Formulation Example 2 (Hand cream) ○ Oil phase (%) Isopropyl myristate 3.0 Microcrystal wax 2.0 Cetanol 6.0 Lanolin 1.0 Sorbitan monolaurate 0.8 2 '-(S)- Lyophilized product of 2 ″ -cinnamoyl ester of 8-C-glucosyl-7-methylaloesol (Compound 3) 0.5 ○ Water phase Sorbitol (70%) 5.0 Sodium sorbate 0.1 Water In addition 100.0

Formulation Example 3 (vanishing cream) ○ Oil phase (%) Wool wax sterol 5.0 Acetylated lanolin alcohol 2.0 Acetylated and ethoxylated lanolin 3.0 Stearic acid monmoglyceride 5.0 Stearic acid 15.0 Lyophilized product of 2 ″ -p-coumaroyl ester of 2 ′-(S) -8-C-glucosyl-7-methylaloesol (Compound 2) 0.5 ○ Water phase Propylene glycol 5.0 Fragrance and water In addition 100.0

Formulation Example 4 (milk lotion) (%) Liquid paraffin 20.0 Polyethylene glycol 600 monostearate 5.0 Cetyl trimethyl ammonium chloride 3.0 Isopropyl myristate 2.0 Propylene glycol 4.0 2 '-(S ) -8-C-Glucosyl-7-methylaloesol 2 ″ -Cinnamoyl ester lyophilizate (Compound 3) 0.5 Add perfume, preservative and water 100.0

[0052]

INDUSTRIAL APPLICABILITY As described above, the tyrosinase inhibitor of the present invention is effective in removing skin whitening, spots, freckles, and improving spots on the skin due to liver damage, and is safe.

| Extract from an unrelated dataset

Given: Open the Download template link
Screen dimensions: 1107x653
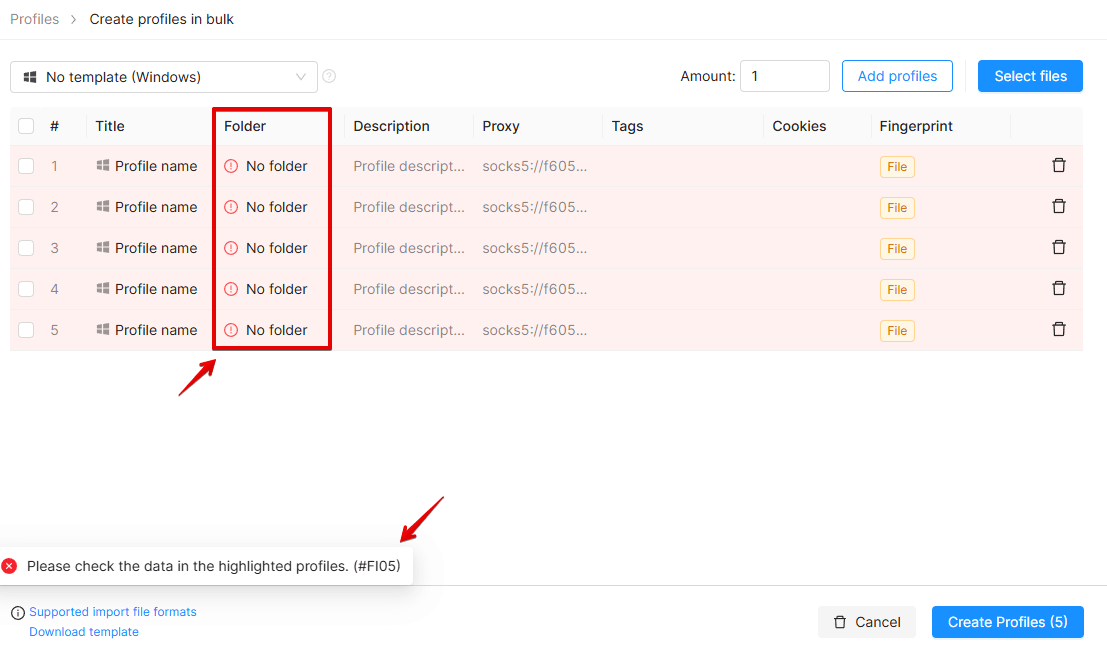Looking at the screenshot, I should [84, 632].
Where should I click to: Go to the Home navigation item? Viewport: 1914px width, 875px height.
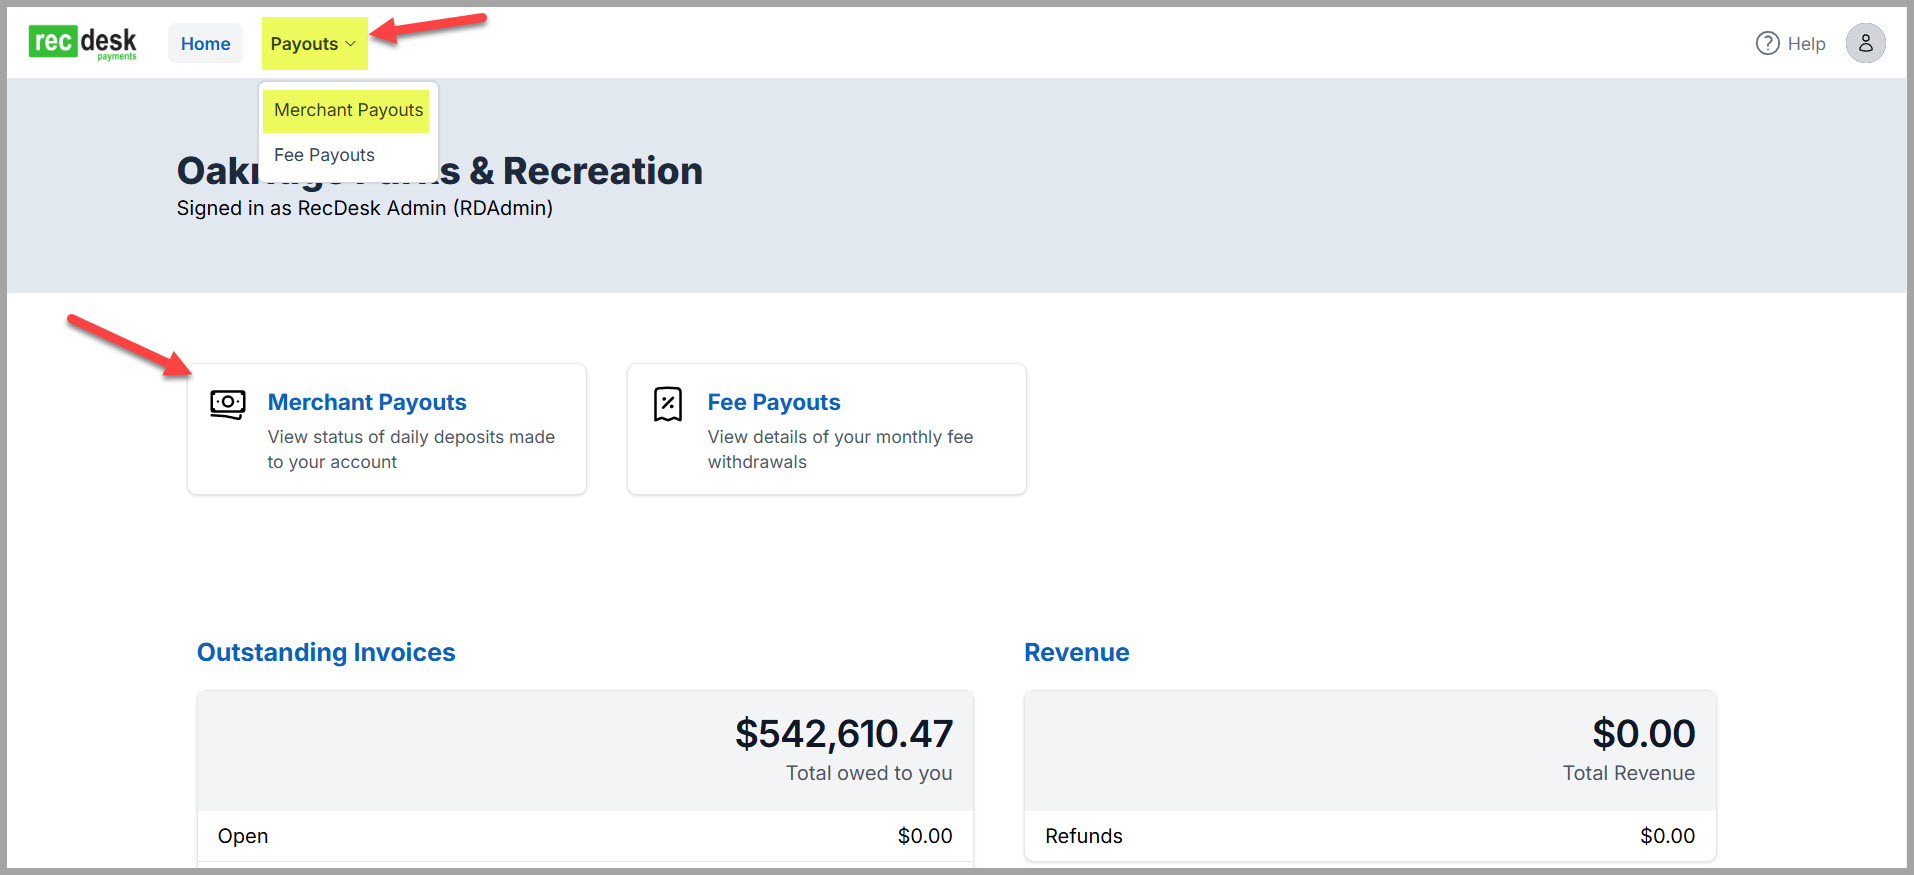(x=205, y=43)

[Brief description of drawings]

FIG. 1 is a graph showing the relationship between the time course and reaction rate of dopa-tyrosinase and tyrosin-tyrosinase reactions.

FIG. 2 is a diagram showing structures of compounds 1 to 3, aloeresin A, aloesin and barvaloin.

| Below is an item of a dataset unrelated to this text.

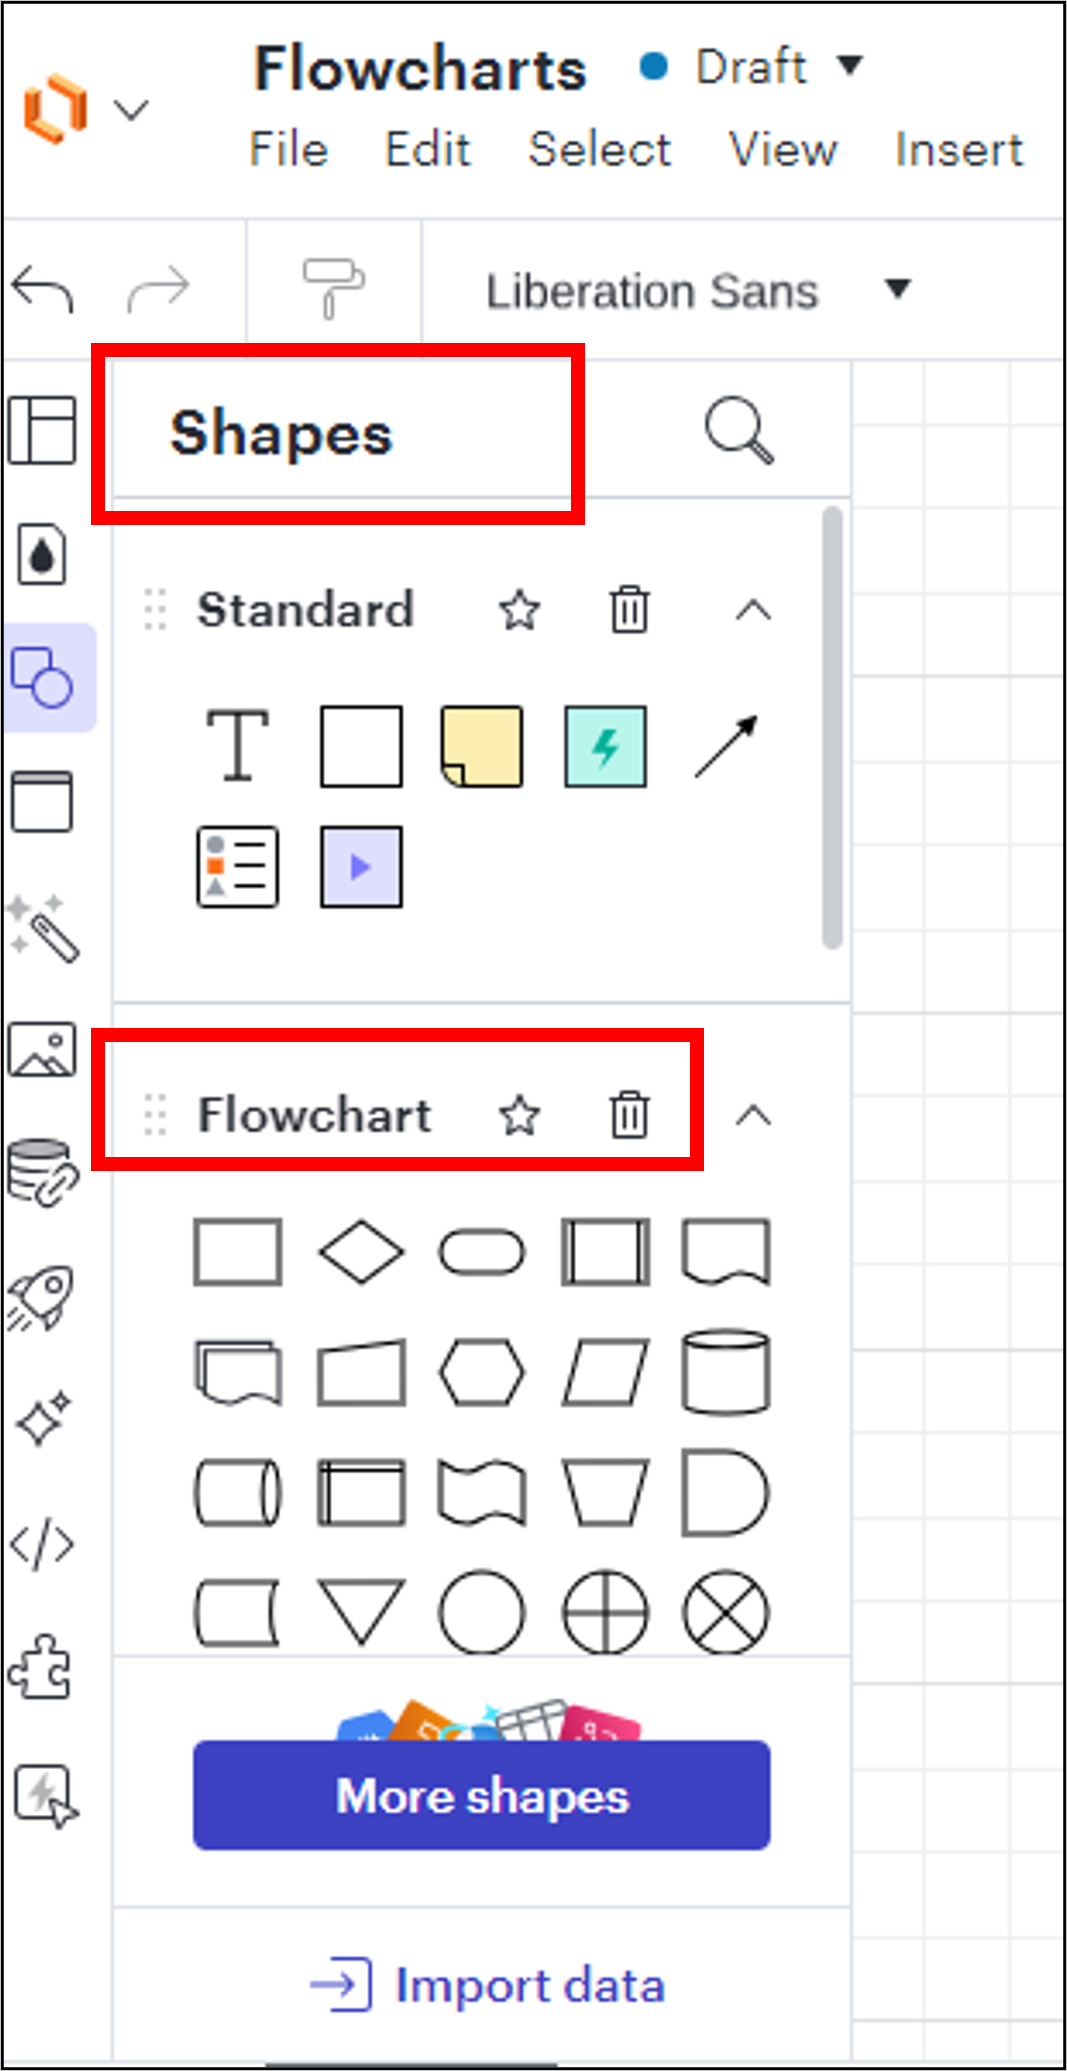
Task: Favorite the Flowchart shape library
Action: pos(520,1116)
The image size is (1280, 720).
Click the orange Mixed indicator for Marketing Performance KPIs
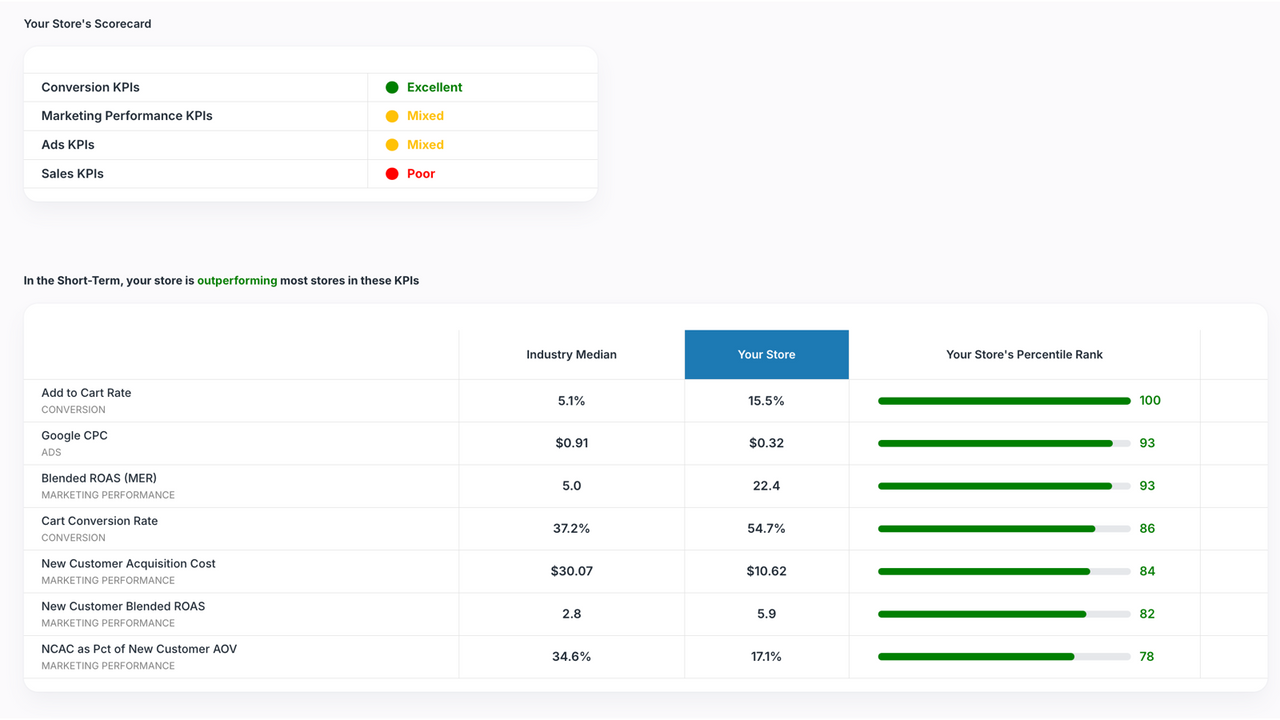tap(391, 115)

FIG. 3 is a graph showing the relationship between the concentration and the inhibition rate when compounds 1 to 3 and other compounds (aloresin A, ascorbic acid) were used.

FIG. 4 compounds (barvaloin, aloesin, cinnamic acid,
It is a graph which shows the relationship between the concentration and the inhibition rate when using p-coumaric acid and ascorbic acid.

Continuation of front page (51) Int.Cl. ⁶ Identification number Office reference number FI Technical display area A61K 31/70 ADA A61K 31/70 ADA AED AED // C07H 17/07 C07H 17/07

Claims (2)

[Claims] 1. 2 '-(S) -8-C-glucosyl-7
-A tyrosinase inhibitor comprising a sugar ester of methylaloesol as an active ingredient. 2. The sugar ester of 2 '-(S) -8-C-glucosyl-7-methylaloesol is 2'-
2'-p-coumaroyl ester of (S) -8-C-glucosyl-7-methylaloesol, 2 '-(S) -8-
The tyrosinase inhibitor according to claim 1, which is a 2 ″ -cinnamoyl ester of C-glucosyl-7-methylaloesol.